Il caso più eclatante della giornata si è registrato proprio nella presenza di Mohsen Rizai, vice Ministro economico dell’Iran: perché si tratta di una personalità su cui pende un mandato di cattura internazionale dell’Interpol, visto che è accusato, quando era uno dei capi della Guardia rivoluzionaria iraniana, di essere implicato tanto nell’attentato all’Ambasciata israeliana in Argentina, avvenuto nel 1992, che di quello alla mutuale ebraica AMIA nel 1994 sempre a Buenos Aires. Nel primo morirono circa 30 persone (22 civili e un attentatore) con 242 feriti, mentre nel secondo persero la vita 85 persone con oltre 200 feriti.

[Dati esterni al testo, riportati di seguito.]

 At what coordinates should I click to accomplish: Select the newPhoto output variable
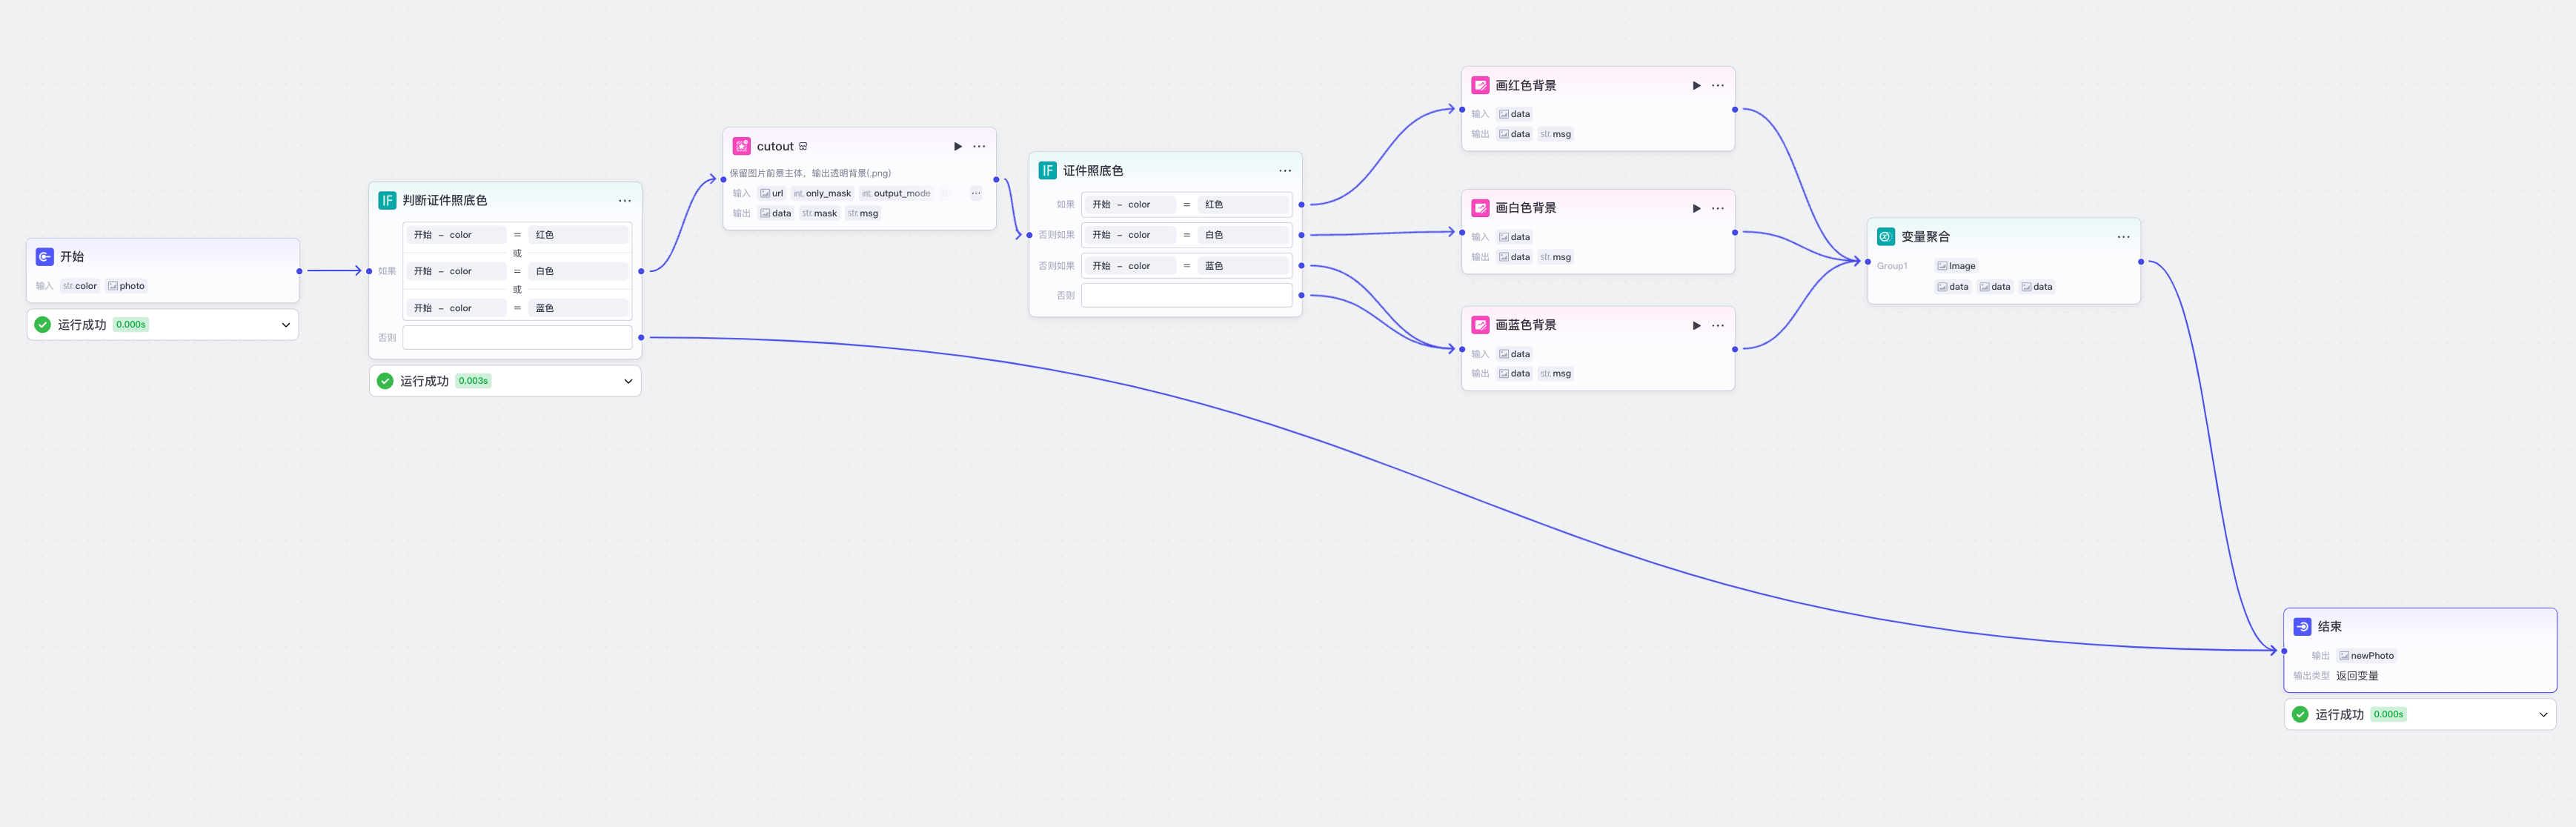(x=2366, y=656)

La cosa curiosa risiede nel fatto che per poter partecipare all’insediamento di Ortega, Rizai ha dovuto viaggiare con un volo che ha sorvolato i cieli di nazioni (tra le quali l’Italia) che hanno tranquillamente permesso il passaggio del velivolo sui propri spazi aerei nonostante la presenza di un ricercato internazionale: ma anche risulta poco chiaro come l’Argentina, teatro dei due attentati svoltisi negli anni ’90 e che attraverso il magistrato Alberto Nisman (poi “suicidatosi ” nel proprio appartamento il 15 gennaio 2015) lo accusò come mandante, non solo non abbia denunciato il fatto (anche se una fonte governativa dice di averlo fatto ma senza esito), ma abbia inviato il proprio Ambasciatore a presenziare alla cerimonia.

Tutta questa serie di “dimenticanze” dimostrano ancora una volta quanto il mondo occidentale, schiavo di vantaggi economici, sia disposto a chiudere ambedue gli occhi quando, nelle tanto criticate dittature, avvengono dei fatti che potrebbero servire a contrastarle politicamente, e in questo anche il nostro Paese purtroppo non brilla. Ricordiamo non solo che l’Italia si astenne nella condanna Ue al regime venezuelano circa tre anni fa, quando nel Governo Conte dominavano i 5 Stelle e una rappresentanza dell’opposizione a Maduro guidata dall’allora Presidente in pectore dell’Assemblea Venezuelana Guaidò non venne nemmeno ricevuta, ma anche che, nel pieno dell’embargo economico verso il Paese caraibico navi ricolme del preziosissimo Coltan, materiale costituito da una lega necessaria per la produzione di semiconduttori, di cui il Venezuela è uno dei leader mondiali nella produzione, attraccò tranquillamente nel porto di Trieste.

Fino a quando si dovrà assistere a questo fenomeno, nel quale nazioni democratiche praticano una doppia morale nei confronti di dittature che mirano all’oppressione politica e sociale dei propri popoli? Viene il sospetto che, invece, l’instaurarsi, in seno all’Occidente, del “pensiero politicamente corretto”, contro il quale diventa problematico poter esprimere opinioni differenti, anche per l’asservimento di molti media a questa filosofia, proprio in questi ultimi due anni di pandemia non solo abbia letteralmente diviso i popoli, ma abbia aperto la porta anche a poteri “democratici” molto forti che potrebbero portarci verso una cancellazione di alcuni diritti che pensavamo fossero acquisiti. La speranza è che ciò possa cambiare velocemente anche perché la libertà di opinione e di espressione è uno dei cardini della democrazia.